:: Exercise instructions ::
In the records below, begin at the line containing "Viewport: 675px width, 448px height." and end at the line containing "Screen dimensions: 1400x800"; quote every line in that span exactly, including both boundary lines, and no others.

:: Dataset records ::
<<<<
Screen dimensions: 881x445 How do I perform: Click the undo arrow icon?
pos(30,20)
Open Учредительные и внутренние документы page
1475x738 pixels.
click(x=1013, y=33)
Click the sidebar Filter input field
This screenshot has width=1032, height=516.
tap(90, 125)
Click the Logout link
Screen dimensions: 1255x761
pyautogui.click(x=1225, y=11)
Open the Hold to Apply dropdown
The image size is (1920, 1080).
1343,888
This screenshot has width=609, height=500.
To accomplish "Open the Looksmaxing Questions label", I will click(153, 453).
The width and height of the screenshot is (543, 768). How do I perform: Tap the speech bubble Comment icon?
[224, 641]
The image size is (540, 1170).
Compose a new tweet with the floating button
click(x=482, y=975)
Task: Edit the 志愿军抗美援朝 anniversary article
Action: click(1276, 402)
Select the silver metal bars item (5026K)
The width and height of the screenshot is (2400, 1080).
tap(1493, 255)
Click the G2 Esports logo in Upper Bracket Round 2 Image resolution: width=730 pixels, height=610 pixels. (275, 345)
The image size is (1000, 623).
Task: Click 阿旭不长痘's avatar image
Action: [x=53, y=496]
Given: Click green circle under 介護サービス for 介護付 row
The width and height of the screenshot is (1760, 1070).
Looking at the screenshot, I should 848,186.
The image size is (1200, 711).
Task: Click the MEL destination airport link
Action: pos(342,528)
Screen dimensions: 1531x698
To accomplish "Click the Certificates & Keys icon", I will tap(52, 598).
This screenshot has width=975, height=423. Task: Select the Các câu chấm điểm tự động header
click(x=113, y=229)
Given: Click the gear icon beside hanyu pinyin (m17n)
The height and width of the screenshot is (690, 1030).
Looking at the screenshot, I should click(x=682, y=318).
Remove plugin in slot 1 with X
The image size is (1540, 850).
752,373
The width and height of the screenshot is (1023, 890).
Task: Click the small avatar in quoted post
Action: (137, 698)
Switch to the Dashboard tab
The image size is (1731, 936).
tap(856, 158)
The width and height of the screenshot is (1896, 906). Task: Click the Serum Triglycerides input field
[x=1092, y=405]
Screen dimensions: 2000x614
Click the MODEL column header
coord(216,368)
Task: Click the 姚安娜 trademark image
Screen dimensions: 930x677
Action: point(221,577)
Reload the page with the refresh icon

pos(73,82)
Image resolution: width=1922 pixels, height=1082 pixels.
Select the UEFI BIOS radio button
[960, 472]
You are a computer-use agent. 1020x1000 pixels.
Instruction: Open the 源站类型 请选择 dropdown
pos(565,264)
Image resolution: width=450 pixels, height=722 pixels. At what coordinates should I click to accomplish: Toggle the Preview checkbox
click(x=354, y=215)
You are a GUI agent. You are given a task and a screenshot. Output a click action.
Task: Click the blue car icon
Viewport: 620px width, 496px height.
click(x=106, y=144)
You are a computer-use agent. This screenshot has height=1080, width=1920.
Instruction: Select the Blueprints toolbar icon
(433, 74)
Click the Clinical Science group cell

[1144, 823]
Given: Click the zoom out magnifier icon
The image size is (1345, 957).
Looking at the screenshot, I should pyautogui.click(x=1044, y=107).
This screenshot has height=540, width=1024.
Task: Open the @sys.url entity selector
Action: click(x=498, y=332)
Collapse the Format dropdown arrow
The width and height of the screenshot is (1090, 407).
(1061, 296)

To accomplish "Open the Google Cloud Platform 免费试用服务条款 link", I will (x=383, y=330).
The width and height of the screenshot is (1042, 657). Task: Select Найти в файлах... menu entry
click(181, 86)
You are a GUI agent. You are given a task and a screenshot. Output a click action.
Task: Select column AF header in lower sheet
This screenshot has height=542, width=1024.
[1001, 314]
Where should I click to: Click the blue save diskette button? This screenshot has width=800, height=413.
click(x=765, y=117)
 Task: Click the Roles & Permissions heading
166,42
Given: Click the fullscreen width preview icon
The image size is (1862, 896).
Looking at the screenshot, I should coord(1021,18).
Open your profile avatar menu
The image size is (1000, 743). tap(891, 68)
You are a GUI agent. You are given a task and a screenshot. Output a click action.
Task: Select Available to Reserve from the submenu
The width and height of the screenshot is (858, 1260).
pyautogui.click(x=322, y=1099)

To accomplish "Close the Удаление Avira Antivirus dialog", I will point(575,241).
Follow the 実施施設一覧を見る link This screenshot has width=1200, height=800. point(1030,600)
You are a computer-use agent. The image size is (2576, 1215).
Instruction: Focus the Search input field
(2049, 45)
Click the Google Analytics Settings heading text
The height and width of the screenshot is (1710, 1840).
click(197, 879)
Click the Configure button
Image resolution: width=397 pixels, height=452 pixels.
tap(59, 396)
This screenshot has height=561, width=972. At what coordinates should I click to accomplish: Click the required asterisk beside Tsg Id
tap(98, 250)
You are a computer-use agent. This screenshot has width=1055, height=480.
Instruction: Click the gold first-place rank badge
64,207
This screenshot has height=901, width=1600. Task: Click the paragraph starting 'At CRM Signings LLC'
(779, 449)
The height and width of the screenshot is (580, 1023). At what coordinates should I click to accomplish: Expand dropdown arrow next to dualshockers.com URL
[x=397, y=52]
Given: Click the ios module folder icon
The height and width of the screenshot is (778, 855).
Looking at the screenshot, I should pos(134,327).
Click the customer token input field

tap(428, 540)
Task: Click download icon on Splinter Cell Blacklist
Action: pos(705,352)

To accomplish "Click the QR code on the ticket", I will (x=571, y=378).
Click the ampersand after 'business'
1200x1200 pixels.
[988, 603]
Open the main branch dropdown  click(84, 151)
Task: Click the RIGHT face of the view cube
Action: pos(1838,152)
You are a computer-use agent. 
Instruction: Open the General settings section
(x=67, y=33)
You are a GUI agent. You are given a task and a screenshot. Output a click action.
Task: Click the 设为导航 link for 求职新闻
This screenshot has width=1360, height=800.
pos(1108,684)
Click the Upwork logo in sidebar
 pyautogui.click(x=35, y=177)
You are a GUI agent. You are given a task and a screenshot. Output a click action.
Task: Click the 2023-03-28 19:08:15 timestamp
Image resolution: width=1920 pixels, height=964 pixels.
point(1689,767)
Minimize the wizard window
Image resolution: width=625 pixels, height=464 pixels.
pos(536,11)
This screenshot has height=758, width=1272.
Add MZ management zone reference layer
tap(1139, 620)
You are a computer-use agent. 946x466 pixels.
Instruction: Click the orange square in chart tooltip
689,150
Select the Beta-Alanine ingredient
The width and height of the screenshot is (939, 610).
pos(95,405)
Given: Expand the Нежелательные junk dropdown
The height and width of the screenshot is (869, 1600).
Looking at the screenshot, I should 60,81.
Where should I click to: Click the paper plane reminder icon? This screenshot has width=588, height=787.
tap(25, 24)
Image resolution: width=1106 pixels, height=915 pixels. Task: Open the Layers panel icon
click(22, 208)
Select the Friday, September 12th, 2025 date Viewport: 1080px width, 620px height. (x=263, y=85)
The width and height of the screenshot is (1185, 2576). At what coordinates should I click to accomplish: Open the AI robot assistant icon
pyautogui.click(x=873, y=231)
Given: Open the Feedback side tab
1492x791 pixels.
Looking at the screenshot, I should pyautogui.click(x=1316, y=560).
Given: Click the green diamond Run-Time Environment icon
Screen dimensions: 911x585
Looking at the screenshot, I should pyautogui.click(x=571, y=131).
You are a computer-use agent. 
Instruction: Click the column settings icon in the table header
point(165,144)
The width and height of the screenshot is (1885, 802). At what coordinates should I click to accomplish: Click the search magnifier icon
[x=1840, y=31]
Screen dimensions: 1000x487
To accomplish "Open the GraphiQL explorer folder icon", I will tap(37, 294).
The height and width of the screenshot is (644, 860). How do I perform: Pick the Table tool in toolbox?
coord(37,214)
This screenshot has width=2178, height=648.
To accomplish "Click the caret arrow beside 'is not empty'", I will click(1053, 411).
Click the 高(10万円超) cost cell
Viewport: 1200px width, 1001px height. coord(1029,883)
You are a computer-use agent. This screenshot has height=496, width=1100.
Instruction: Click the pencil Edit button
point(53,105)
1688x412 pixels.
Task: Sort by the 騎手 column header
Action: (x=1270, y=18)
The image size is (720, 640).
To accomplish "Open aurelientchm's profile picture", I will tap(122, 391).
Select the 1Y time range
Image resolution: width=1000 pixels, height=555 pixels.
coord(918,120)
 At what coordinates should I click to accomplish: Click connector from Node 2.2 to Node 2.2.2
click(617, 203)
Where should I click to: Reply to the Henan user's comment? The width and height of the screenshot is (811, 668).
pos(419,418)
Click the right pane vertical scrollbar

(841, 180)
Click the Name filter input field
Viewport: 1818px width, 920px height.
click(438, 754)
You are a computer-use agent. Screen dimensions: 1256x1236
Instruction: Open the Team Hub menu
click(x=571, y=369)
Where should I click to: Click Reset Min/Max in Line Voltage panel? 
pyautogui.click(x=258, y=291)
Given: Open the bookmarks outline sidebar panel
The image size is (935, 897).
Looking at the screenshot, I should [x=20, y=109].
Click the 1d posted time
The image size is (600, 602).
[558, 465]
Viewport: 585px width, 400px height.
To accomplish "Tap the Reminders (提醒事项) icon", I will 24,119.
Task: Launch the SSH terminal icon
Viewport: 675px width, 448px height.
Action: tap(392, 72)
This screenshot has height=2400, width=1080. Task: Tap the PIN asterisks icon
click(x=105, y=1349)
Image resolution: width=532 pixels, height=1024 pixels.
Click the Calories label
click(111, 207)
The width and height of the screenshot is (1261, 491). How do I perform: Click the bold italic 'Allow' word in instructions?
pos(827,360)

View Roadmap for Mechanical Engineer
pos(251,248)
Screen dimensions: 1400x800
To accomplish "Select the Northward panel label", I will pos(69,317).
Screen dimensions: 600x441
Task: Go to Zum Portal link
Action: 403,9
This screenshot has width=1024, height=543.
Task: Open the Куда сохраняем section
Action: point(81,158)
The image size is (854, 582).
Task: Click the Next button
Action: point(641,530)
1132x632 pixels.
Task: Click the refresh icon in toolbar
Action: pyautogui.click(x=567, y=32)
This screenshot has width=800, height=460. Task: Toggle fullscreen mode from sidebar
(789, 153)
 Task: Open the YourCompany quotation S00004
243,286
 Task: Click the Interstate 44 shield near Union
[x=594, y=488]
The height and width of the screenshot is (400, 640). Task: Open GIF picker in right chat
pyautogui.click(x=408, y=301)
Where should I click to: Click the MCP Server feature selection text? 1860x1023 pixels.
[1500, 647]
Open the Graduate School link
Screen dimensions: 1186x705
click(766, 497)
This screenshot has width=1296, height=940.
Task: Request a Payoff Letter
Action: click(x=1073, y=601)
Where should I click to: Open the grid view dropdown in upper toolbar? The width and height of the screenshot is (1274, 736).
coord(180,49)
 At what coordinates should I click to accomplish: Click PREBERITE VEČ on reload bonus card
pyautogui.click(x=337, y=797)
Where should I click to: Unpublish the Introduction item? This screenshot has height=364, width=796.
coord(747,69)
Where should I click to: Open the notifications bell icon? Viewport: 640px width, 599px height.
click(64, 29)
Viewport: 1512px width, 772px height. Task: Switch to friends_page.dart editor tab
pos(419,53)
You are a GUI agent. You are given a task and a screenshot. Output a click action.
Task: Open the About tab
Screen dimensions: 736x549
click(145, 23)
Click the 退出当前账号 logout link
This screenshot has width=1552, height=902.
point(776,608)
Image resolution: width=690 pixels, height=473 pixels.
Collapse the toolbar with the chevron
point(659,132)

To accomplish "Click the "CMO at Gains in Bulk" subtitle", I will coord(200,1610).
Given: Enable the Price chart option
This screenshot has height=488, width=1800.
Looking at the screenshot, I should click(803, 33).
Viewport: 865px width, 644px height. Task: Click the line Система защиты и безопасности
>>>>
:: Solution for this problem ::
Viewport: 675px width, 448px height.
Action: tap(392, 72)
This screenshot has height=2400, width=1080. Task: Tap the PIN asterisks icon
click(x=105, y=1349)
Image resolution: width=532 pixels, height=1024 pixels.
Click the Calories label
click(111, 207)
The width and height of the screenshot is (1261, 491). How do I perform: Click the bold italic 'Allow' word in instructions?
pos(827,360)

View Roadmap for Mechanical Engineer
pos(251,248)
Screen dimensions: 1400x800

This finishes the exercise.